### To be done
Give back only the part of the material that opens with the line containing "Open the activities clock icon" and closes with the line containing "I will coord(196,142).", with "shopping cart" swapped for "shopping bag" and nothing else changed.

### Entries

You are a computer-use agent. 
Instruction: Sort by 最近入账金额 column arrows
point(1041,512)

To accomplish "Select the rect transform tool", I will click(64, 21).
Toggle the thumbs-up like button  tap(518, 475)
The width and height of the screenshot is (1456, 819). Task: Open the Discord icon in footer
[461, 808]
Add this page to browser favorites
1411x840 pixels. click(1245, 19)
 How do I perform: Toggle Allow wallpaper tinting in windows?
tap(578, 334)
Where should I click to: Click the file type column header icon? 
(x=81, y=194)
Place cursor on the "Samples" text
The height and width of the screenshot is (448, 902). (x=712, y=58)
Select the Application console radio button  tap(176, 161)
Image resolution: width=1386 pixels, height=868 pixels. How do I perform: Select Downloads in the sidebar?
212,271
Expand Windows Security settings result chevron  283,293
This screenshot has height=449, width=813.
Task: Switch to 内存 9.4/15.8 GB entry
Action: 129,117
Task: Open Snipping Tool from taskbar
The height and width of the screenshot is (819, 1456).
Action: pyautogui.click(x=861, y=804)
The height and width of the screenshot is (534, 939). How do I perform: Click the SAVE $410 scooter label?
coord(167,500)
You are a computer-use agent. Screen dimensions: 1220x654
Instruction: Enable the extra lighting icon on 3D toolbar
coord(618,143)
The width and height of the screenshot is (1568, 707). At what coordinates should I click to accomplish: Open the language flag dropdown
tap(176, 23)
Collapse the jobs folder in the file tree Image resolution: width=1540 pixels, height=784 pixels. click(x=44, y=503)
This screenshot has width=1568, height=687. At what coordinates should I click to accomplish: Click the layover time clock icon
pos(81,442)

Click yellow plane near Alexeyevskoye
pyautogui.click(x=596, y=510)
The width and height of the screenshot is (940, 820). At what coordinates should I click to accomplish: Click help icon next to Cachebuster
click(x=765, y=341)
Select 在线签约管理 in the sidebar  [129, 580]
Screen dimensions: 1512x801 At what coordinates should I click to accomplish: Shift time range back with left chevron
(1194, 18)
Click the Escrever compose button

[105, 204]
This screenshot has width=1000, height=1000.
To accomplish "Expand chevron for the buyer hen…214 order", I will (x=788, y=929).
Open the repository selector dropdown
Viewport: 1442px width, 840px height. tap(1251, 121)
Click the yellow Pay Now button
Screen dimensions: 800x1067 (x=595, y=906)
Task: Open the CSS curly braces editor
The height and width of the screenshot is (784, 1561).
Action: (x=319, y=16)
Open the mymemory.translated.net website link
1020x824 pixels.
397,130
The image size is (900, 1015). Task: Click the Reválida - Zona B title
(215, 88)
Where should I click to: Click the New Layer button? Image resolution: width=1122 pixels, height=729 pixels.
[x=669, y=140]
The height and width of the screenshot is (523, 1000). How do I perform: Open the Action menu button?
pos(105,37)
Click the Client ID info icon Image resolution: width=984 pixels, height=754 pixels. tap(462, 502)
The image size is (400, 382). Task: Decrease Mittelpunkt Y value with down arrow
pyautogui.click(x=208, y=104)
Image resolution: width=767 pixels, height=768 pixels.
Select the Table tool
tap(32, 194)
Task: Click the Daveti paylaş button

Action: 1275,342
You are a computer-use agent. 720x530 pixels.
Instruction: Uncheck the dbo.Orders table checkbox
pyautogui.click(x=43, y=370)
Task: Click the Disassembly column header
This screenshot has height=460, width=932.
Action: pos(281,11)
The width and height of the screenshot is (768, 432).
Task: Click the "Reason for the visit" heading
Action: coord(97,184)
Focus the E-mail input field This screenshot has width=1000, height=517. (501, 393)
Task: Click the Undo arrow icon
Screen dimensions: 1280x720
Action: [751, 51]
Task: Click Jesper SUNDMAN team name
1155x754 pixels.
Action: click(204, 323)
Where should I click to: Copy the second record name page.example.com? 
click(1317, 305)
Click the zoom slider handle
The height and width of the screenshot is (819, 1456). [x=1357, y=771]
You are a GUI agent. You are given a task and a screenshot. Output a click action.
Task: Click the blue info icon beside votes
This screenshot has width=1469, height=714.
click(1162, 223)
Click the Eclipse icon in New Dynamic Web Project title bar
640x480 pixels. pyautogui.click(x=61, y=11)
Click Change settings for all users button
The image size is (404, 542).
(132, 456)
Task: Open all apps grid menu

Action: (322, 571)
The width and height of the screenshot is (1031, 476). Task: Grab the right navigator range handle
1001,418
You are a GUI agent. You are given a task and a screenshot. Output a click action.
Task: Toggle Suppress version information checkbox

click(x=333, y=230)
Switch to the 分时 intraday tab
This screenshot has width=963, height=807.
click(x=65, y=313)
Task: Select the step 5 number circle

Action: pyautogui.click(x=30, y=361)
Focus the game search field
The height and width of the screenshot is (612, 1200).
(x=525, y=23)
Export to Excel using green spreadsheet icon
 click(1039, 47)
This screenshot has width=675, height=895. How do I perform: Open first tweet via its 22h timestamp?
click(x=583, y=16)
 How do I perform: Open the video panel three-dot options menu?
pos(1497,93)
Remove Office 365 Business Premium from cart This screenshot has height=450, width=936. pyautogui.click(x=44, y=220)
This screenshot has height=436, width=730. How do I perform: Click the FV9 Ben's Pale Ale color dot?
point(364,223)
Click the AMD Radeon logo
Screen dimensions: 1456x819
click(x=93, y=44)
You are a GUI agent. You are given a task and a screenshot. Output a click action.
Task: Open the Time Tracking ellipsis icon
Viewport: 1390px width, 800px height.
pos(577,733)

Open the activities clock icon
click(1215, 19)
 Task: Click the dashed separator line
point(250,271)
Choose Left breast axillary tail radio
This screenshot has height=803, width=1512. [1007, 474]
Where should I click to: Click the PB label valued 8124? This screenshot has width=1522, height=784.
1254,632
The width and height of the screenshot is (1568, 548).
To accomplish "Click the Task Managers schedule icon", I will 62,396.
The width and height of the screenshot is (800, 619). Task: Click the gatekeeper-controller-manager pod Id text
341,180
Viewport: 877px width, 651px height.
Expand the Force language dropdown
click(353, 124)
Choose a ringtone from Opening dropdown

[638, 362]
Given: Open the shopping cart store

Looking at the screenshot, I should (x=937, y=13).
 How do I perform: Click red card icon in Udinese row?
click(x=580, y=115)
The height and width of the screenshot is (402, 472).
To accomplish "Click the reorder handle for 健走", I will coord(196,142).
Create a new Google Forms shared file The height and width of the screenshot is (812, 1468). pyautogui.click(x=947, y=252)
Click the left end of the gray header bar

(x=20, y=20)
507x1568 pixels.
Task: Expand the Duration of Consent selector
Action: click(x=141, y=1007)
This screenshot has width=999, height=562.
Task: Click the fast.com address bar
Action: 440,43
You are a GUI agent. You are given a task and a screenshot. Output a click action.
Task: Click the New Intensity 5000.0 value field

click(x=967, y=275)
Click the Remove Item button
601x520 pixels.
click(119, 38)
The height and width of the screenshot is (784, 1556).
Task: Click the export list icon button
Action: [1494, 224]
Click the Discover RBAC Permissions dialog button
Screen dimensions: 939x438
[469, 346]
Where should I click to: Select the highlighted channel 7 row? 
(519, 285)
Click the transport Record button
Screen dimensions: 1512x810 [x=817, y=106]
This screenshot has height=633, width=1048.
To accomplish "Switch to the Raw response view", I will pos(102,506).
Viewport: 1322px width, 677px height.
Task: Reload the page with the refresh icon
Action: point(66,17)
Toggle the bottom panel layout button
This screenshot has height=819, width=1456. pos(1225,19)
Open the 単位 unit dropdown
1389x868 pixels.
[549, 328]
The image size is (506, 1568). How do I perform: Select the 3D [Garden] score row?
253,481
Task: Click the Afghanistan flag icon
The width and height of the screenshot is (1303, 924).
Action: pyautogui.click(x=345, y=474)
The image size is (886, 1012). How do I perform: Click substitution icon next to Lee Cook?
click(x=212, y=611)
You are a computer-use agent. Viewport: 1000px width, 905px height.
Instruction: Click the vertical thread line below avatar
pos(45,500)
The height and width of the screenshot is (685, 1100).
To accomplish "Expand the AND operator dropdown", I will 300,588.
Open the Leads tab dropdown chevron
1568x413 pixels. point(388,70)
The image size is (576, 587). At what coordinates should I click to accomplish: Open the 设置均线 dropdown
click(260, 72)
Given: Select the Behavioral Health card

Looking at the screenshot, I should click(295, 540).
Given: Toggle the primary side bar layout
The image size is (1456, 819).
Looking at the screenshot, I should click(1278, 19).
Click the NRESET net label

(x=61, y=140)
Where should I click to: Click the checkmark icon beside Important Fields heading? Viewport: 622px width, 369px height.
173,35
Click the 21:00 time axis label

### The solution
Open the activities clock icon
click(1215, 19)
 Task: Click the dashed separator line
point(250,271)
Choose Left breast axillary tail radio
This screenshot has height=803, width=1512. [1007, 474]
Where should I click to: Click the PB label valued 8124? This screenshot has width=1522, height=784.
1254,632
The width and height of the screenshot is (1568, 548).
To accomplish "Click the Task Managers schedule icon", I will 62,396.
The width and height of the screenshot is (800, 619). Task: Click the gatekeeper-controller-manager pod Id text
341,180
Viewport: 877px width, 651px height.
Expand the Force language dropdown
click(353, 124)
Choose a ringtone from Opening dropdown

[638, 362]
Given: Open the shopping bag store

Looking at the screenshot, I should (x=937, y=13).
 How do I perform: Click red card icon in Udinese row?
click(x=580, y=115)
The height and width of the screenshot is (402, 472).
To accomplish "Click the reorder handle for 健走", I will coord(196,142).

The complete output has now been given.